A typical traffic jam during the morning commute in Renaissance Italy.
There is an odd sense that the world of AC2 is aware that it is a sequel to an Assassin's Creed game.
Ezio starts off as an master free runner - as skilled as Altair - but there is never any mention of him training. There's a bit of lampshading ("I hear local youth have been climbing the rooftops for fun"), but that's a pathetic excuse for him being a parkour expert. I kept waiting for the moment when they revealed that Giovanni had trained his boys in the assassin arts, but that time never came.
But then it shouldn't seem strange, because in AC2, everyone can free run. Random messangers leap over the rooftops with ease. Soldiers run across tight ropes. Even dumpy merchants and well-dressed women will make impressive leaps over short walls if they find themselves trapped somewhere. It gives the setting a strange sense, where suddenly free running isn't special or unique. It's simply the way you get around in Italy.
Ezio gets an odd fixation with the hidden blade before going to murder his first target. He seems to feel incapable of killing without it. He is even willing to have his ring finger chopped off for its use. Now, I get that the hidden blade is a useful tool and has cultural significance to the Order, but Ezio doesn't know the Order exists yet. If I was in Ezio's shoes, I would walk to the market and buy a sword. I'd pick up a kitchen knife. Or I'd find a particularly sharp letter opener. Done. Problem solved. No digital loss or ancient technology required.
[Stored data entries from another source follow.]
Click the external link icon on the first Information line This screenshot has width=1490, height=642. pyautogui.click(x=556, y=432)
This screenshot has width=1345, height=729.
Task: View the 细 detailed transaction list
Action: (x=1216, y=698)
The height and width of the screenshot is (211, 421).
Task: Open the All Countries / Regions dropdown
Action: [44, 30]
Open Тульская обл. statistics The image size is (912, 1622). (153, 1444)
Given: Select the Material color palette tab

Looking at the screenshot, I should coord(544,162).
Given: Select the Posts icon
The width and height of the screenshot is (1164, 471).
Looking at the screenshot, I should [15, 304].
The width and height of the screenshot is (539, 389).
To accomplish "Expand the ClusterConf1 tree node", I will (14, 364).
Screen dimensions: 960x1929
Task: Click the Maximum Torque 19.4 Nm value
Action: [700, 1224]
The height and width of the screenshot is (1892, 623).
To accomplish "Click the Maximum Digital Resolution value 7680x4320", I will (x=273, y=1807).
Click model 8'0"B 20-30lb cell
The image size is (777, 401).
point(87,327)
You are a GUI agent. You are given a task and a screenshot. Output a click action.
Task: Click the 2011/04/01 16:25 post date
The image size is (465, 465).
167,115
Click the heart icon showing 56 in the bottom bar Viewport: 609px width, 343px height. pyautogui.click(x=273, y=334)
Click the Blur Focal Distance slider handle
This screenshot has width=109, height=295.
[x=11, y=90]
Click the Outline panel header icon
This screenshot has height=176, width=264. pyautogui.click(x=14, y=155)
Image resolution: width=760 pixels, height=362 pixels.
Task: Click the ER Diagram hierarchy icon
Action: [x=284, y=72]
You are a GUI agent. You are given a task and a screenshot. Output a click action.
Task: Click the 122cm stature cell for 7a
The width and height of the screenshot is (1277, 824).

The same thing goes for his father's assassin's robes. He is told to go get some documents from a chest. There, he also finds some mysterious robes. They are very distinctive, and Ezio is on the run from the law. Also, he doesn't know what an assassin robe is. For all he knows, this could be an outfit Giovanni and Maria use for sex games. But he puts it on while a choir chants in the background, like this is some great scene of rebirth instead of a teenager rifling through his father's closet and putting on a hoodie. I kept waiting for someone to ask him why he was dressed like an idiot, but no one else noticed. Everyone ignored it, as if it is normal for Ezio to show up to serious events in a Halloween costume.
"Look what I found in Dad's stuff!"
Before I even hated Ezio, I was pulled out of the setting by these inexplicable events. They seemed to entirely serve the fact that the game's title had a 2 at the end, disregarding story, setting, and characters for it. The story itself? Ehn. I wasn't impressed, but I didn't hate it. But even if it had been great, none of it matters if the characters are unlikable and the world is flimsy.